*** Entries provided ***

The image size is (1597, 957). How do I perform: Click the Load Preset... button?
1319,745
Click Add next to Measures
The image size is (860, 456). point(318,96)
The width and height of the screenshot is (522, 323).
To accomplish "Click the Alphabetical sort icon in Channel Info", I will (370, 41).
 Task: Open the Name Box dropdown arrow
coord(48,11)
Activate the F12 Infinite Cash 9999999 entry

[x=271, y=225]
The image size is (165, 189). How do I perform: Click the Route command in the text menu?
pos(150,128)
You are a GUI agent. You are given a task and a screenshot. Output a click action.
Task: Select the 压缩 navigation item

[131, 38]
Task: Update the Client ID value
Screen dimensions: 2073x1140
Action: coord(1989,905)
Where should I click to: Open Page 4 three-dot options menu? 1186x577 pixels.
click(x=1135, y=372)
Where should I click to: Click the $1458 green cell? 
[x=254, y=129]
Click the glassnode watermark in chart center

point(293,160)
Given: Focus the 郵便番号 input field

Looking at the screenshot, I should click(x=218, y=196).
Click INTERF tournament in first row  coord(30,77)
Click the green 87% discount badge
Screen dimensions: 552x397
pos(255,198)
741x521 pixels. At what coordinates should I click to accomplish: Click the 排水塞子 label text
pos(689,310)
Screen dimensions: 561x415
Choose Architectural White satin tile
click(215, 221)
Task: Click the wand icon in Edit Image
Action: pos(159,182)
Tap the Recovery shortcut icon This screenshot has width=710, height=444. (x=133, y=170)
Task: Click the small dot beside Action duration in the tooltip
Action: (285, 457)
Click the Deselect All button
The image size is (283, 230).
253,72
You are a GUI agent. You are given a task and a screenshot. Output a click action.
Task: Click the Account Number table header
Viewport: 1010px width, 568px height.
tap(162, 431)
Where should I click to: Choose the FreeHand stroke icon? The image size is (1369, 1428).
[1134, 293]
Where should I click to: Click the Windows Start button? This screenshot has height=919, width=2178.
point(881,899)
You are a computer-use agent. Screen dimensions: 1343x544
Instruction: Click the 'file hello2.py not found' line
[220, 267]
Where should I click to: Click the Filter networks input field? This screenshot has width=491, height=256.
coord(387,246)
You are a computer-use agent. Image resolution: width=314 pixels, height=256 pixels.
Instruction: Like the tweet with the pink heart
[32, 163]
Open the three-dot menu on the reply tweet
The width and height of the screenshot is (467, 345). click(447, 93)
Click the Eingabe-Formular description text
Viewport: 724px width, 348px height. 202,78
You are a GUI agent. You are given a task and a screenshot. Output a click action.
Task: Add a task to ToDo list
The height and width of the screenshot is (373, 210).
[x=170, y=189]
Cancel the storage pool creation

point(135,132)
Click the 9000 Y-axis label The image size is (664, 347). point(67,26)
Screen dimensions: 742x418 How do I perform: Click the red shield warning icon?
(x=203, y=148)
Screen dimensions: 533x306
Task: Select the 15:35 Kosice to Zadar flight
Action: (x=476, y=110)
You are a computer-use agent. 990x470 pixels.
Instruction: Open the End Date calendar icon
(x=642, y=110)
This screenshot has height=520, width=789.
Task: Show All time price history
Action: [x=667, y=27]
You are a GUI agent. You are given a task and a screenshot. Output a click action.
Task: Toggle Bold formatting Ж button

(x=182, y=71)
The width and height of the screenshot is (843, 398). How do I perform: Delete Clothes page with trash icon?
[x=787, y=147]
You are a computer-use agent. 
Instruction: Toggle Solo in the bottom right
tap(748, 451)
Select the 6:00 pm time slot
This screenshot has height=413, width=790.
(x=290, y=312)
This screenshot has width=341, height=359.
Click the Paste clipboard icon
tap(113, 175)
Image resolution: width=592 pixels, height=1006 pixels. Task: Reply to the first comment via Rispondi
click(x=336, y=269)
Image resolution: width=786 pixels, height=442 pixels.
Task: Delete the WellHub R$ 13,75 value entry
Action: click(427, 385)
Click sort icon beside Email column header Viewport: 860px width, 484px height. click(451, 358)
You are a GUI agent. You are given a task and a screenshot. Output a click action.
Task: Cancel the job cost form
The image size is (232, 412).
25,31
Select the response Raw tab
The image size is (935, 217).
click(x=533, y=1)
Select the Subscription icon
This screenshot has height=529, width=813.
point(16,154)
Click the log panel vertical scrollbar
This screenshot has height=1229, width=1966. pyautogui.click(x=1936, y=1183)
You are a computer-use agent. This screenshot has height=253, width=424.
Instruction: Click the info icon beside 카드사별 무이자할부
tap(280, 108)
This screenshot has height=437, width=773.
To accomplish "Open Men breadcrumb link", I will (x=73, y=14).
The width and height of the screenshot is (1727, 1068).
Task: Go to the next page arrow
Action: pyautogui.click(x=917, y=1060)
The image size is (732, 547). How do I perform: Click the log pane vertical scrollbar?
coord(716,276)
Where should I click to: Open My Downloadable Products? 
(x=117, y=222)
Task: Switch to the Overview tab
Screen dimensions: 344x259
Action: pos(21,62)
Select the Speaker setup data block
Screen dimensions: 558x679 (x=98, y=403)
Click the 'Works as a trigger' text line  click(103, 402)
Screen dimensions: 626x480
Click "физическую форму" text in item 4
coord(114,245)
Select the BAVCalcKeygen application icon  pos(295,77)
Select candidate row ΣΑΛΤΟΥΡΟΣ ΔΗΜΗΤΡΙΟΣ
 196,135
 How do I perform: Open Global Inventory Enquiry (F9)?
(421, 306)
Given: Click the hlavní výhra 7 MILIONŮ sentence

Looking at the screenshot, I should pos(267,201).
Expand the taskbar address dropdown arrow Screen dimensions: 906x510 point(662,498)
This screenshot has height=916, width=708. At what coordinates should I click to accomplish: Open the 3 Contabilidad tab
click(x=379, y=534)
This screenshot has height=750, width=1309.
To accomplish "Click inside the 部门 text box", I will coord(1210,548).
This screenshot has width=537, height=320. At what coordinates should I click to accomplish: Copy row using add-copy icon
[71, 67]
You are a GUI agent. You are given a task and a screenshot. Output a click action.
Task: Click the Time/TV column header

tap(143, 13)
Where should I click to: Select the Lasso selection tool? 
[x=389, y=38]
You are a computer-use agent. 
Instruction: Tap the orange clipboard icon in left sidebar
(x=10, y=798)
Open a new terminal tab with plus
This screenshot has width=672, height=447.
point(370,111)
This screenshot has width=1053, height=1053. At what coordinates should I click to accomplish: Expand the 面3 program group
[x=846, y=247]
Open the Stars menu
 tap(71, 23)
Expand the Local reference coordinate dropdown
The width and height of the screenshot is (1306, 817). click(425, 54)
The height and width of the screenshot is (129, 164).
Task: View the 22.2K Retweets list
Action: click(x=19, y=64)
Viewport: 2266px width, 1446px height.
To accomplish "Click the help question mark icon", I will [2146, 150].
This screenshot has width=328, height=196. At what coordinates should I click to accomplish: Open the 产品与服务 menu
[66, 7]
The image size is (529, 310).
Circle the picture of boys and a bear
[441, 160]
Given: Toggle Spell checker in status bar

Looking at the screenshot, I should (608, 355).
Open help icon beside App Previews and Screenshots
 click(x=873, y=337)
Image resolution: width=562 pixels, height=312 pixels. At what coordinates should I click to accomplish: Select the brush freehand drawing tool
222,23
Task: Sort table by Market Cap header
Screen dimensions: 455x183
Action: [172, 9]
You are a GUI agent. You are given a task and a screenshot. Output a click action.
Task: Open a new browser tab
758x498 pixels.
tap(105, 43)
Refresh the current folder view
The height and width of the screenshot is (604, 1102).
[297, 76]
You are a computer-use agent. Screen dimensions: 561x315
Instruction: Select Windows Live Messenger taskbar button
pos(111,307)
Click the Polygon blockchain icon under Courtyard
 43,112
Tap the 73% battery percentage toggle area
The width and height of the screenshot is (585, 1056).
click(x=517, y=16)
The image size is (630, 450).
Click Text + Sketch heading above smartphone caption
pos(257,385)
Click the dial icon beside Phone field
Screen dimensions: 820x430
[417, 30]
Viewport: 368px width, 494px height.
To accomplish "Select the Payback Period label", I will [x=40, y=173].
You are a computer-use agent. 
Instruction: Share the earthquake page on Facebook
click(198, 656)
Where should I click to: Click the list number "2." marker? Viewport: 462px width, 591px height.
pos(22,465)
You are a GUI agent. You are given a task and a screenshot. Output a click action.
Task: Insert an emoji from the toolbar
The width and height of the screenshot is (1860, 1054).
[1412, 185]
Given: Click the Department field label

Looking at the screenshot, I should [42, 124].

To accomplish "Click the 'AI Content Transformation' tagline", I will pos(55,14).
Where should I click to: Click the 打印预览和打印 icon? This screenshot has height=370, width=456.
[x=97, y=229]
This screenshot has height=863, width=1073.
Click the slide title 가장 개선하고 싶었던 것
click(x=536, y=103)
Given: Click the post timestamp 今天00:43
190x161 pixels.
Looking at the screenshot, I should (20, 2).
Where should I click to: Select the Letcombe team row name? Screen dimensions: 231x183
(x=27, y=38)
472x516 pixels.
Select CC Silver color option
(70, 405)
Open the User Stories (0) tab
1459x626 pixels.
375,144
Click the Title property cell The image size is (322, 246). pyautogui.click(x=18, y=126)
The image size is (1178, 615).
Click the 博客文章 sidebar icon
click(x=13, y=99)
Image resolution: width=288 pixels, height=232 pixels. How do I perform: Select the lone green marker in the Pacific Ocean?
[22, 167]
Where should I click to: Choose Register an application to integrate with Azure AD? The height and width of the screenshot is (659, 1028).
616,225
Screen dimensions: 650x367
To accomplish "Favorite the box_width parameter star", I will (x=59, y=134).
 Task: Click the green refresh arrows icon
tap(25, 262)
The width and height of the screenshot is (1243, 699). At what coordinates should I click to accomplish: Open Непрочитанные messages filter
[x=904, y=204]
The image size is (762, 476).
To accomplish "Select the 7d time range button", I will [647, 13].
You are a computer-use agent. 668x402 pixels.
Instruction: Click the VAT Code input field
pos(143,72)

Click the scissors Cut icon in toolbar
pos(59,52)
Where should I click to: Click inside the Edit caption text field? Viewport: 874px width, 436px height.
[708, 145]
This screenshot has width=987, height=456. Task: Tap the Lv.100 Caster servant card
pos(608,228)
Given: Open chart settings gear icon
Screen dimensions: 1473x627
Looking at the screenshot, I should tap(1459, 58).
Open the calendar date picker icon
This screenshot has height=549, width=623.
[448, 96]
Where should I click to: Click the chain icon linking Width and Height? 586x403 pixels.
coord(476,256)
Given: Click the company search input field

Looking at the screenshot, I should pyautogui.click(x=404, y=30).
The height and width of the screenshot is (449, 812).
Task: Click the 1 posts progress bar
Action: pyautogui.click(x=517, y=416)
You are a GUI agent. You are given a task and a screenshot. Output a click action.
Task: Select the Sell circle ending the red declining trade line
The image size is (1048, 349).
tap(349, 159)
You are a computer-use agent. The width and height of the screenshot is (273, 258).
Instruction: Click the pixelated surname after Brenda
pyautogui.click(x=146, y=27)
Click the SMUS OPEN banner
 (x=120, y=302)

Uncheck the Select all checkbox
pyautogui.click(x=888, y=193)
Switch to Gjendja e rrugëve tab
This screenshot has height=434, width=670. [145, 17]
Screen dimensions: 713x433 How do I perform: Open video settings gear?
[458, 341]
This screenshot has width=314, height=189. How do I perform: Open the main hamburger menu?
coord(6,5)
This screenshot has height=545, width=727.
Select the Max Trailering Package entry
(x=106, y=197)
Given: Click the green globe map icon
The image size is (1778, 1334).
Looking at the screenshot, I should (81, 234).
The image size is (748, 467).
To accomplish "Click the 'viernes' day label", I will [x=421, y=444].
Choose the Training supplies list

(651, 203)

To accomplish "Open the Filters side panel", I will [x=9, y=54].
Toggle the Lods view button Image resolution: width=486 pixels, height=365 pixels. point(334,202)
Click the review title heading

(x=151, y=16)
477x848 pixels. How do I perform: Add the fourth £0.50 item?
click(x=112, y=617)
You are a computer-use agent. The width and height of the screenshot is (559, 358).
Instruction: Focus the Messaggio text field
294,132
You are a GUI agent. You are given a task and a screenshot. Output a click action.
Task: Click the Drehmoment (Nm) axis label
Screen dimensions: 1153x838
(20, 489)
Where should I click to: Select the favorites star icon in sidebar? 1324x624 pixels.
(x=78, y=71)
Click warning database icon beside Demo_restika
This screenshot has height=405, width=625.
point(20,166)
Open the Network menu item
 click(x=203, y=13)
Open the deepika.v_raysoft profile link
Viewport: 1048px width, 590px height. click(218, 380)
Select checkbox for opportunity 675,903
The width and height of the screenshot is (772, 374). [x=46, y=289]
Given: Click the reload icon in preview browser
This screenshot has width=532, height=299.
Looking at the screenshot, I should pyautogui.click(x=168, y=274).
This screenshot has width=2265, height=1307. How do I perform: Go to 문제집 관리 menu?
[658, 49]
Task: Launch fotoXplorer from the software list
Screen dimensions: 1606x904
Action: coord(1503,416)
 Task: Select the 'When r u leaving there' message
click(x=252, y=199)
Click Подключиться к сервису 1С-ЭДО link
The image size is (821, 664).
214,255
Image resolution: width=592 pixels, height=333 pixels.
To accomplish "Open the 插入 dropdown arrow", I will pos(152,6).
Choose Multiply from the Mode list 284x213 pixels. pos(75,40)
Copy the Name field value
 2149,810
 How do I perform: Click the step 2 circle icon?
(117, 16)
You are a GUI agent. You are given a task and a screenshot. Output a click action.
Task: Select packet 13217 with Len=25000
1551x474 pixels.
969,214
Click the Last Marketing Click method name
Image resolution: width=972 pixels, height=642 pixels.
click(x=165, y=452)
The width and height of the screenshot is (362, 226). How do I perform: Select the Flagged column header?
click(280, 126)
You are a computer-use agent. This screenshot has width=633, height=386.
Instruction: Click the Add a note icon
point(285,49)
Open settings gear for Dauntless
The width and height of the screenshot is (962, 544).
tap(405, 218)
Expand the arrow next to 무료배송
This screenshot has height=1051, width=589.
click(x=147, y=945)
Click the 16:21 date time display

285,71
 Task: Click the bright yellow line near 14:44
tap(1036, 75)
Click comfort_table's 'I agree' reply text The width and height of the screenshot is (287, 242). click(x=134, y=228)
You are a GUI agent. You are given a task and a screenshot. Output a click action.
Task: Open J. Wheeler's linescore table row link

***

# Problem to work on
Copy out the lines of the records that run from the line containing "Click Add next to Measures" through the line containing "tap(162, 431)", both included, and change nothing in them.

# Reply to the exercise
Click Add next to Measures
The image size is (860, 456). point(318,96)
The width and height of the screenshot is (522, 323).
To accomplish "Click the Alphabetical sort icon in Channel Info", I will (370, 41).
 Task: Open the Name Box dropdown arrow
coord(48,11)
Activate the F12 Infinite Cash 9999999 entry

[x=271, y=225]
The image size is (165, 189). How do I perform: Click the Route command in the text menu?
pos(150,128)
You are a GUI agent. You are given a task and a screenshot. Output a click action.
Task: Select the 压缩 navigation item

[131, 38]
Task: Update the Client ID value
Screen dimensions: 2073x1140
Action: coord(1989,905)
Where should I click to: Open Page 4 three-dot options menu? 1186x577 pixels.
click(x=1135, y=372)
Where should I click to: Click the $1458 green cell? 
[x=254, y=129]
Click the glassnode watermark in chart center

point(293,160)
Given: Focus the 郵便番号 input field

Looking at the screenshot, I should click(x=218, y=196).
Click INTERF tournament in first row  coord(30,77)
Click the green 87% discount badge
Screen dimensions: 552x397
pos(255,198)
741x521 pixels. At what coordinates should I click to accomplish: Click the 排水塞子 label text
pos(689,310)
Screen dimensions: 561x415
Choose Architectural White satin tile
click(215, 221)
Task: Click the wand icon in Edit Image
Action: pos(159,182)
Tap the Recovery shortcut icon This screenshot has width=710, height=444. (x=133, y=170)
Task: Click the small dot beside Action duration in the tooltip
Action: (285, 457)
Click the Deselect All button
The image size is (283, 230).
253,72
You are a GUI agent. You are given a task and a screenshot. Output a click action.
Task: Click the Account Number table header
Viewport: 1010px width, 568px height.
tap(162, 431)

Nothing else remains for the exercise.